(Stored records)
▶

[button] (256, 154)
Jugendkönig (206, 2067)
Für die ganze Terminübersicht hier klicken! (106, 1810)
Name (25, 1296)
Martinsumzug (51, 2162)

◀

*EXERCISE PROMPT*:
Every record must be output again with its wording unchanged.

*TASK OUTPUT*:
[button] (256, 154)
Jugendkönig (206, 2067)
Für die ganze Terminübersicht hier klicken! (106, 1810)
Name (25, 1296)
Martinsumzug (51, 2162)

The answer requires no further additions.